• REQUIRED ACTION: Apart from the images, output the data below exactly.

Collected data entries

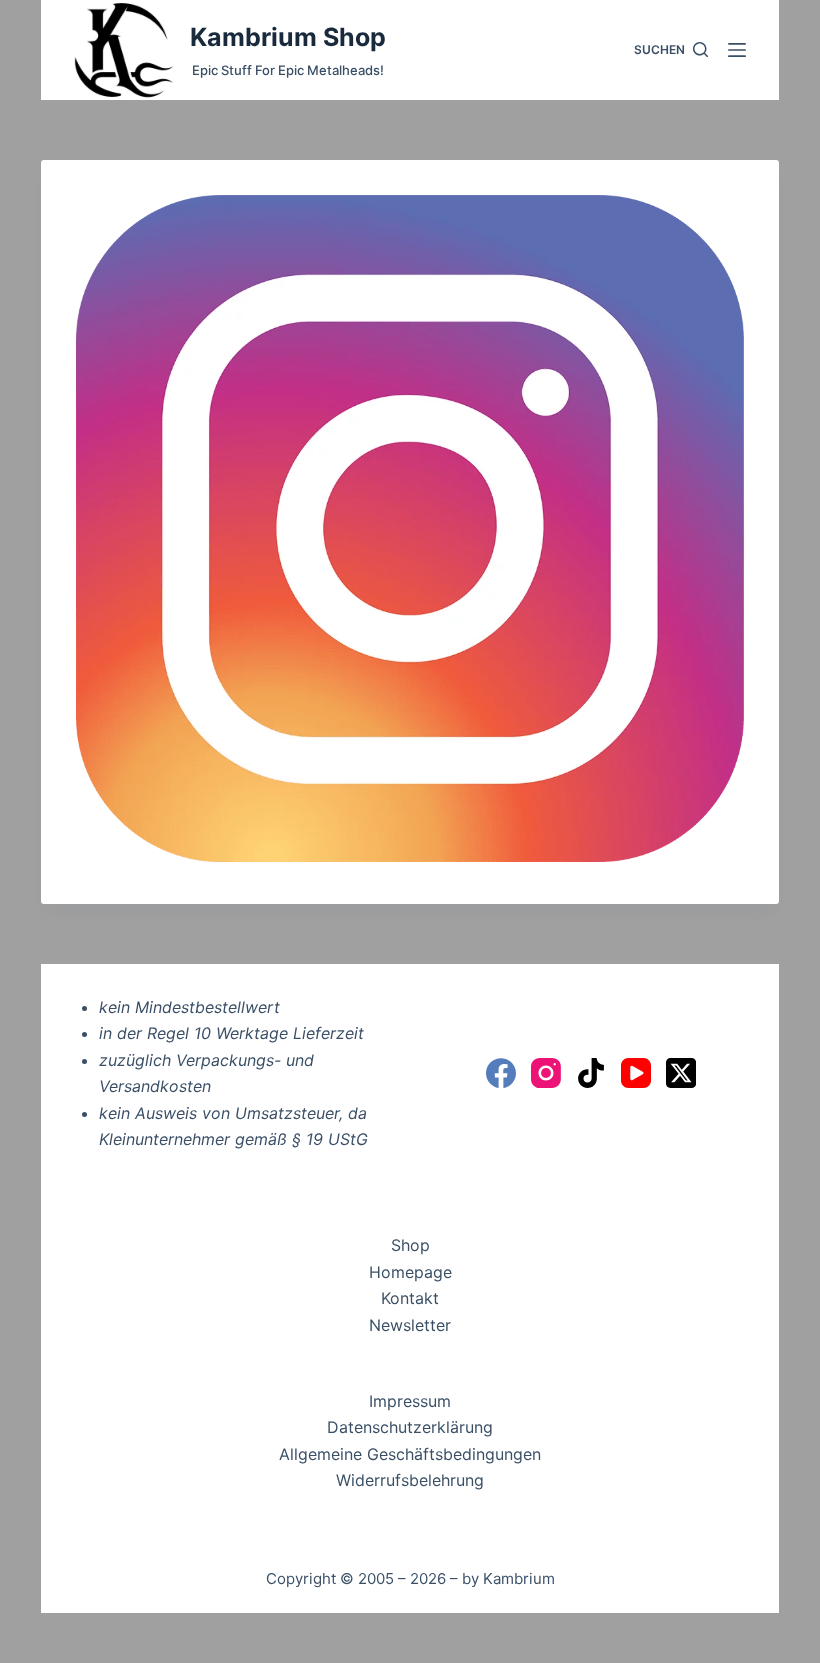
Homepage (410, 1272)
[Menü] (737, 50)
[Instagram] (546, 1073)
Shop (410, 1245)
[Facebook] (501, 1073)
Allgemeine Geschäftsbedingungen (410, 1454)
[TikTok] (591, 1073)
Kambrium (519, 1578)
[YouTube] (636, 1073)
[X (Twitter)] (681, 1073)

• EXERCISE OUTPUT:
Homepage (410, 1272)
[Menü] (737, 50)
[Instagram] (546, 1073)
Shop (410, 1245)
[Facebook] (501, 1073)
Allgemeine Geschäftsbedingungen (410, 1454)
[TikTok] (591, 1073)
Kambrium (519, 1578)
[YouTube] (636, 1073)
[X (Twitter)] (681, 1073)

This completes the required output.